# Required action
Starting at the line that contains "Click the partially hidden text button", copy each line through the end of the listing below. Include both ends and output nothing more.
Provided material START
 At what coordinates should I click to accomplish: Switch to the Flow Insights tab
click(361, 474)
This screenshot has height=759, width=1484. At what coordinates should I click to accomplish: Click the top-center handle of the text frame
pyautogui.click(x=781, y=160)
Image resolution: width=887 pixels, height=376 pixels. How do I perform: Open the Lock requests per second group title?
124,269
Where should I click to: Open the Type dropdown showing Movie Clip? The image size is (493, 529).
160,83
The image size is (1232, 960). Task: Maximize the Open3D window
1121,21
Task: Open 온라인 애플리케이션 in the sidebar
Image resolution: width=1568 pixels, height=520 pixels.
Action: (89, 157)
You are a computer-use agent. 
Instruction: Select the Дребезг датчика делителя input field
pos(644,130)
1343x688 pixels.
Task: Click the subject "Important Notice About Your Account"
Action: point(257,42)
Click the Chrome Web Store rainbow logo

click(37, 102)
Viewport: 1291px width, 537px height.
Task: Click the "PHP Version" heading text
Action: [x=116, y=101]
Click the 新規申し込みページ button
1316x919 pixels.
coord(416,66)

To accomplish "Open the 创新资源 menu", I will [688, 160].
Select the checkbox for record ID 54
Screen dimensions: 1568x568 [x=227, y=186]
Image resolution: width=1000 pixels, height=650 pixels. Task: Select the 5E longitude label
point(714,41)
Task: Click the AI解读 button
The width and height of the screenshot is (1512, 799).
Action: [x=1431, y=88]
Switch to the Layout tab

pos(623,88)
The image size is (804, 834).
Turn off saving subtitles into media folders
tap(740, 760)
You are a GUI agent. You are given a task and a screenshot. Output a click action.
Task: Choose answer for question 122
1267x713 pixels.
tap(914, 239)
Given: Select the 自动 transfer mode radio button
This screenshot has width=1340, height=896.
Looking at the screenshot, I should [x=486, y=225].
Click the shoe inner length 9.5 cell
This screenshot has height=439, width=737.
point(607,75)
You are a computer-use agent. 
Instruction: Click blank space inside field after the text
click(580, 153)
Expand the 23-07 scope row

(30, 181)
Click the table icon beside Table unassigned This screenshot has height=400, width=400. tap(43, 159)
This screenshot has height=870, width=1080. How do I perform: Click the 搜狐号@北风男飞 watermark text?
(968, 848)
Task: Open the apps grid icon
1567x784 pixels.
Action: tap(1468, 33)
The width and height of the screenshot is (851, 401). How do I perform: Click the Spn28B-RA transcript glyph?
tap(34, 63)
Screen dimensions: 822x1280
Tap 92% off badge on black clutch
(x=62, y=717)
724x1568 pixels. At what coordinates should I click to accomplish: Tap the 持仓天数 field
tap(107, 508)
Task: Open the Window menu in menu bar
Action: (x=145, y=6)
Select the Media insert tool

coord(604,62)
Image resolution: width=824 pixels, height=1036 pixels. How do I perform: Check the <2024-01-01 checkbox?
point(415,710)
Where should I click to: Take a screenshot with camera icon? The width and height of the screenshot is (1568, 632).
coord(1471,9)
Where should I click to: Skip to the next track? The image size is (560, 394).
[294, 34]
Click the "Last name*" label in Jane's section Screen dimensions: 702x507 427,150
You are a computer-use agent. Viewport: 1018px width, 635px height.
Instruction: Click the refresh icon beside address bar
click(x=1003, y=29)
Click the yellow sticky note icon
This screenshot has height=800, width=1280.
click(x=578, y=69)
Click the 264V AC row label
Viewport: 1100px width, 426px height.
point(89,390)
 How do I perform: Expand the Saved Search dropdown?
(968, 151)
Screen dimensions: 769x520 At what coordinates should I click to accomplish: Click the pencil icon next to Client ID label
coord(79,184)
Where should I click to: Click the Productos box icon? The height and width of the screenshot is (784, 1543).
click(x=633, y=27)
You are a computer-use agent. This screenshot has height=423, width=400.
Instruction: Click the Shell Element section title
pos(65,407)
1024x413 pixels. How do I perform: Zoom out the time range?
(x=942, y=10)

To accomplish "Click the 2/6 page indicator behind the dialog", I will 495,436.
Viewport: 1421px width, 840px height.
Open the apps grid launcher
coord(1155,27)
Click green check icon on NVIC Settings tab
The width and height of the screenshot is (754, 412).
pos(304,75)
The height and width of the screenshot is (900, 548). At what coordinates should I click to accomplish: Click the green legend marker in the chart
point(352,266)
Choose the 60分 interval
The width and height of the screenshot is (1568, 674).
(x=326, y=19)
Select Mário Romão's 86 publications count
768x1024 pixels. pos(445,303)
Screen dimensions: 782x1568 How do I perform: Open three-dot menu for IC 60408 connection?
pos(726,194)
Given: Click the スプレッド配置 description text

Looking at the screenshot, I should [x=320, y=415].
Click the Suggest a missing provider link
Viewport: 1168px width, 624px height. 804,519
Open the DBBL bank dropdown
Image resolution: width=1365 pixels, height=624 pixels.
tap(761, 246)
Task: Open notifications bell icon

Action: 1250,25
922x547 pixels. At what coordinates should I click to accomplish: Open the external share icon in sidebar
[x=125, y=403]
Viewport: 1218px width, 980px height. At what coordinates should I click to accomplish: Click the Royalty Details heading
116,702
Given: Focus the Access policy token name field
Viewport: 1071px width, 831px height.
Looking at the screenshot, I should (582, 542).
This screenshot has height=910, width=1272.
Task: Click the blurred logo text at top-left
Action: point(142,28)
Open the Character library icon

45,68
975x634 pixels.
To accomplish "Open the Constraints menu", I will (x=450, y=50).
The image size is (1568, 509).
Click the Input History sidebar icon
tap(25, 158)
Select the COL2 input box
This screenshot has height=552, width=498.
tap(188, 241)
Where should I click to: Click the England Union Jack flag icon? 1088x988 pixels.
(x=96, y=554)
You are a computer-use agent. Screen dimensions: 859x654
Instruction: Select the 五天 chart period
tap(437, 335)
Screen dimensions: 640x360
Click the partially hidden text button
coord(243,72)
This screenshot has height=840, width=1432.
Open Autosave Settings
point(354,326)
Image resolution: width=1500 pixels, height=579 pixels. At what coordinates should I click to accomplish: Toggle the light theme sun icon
Provided material END
# Task answer
Click the partially hidden text button
coord(243,72)
This screenshot has height=840, width=1432.
Open Autosave Settings
point(354,326)
Image resolution: width=1500 pixels, height=579 pixels. At what coordinates should I click to accomplish: Toggle the light theme sun icon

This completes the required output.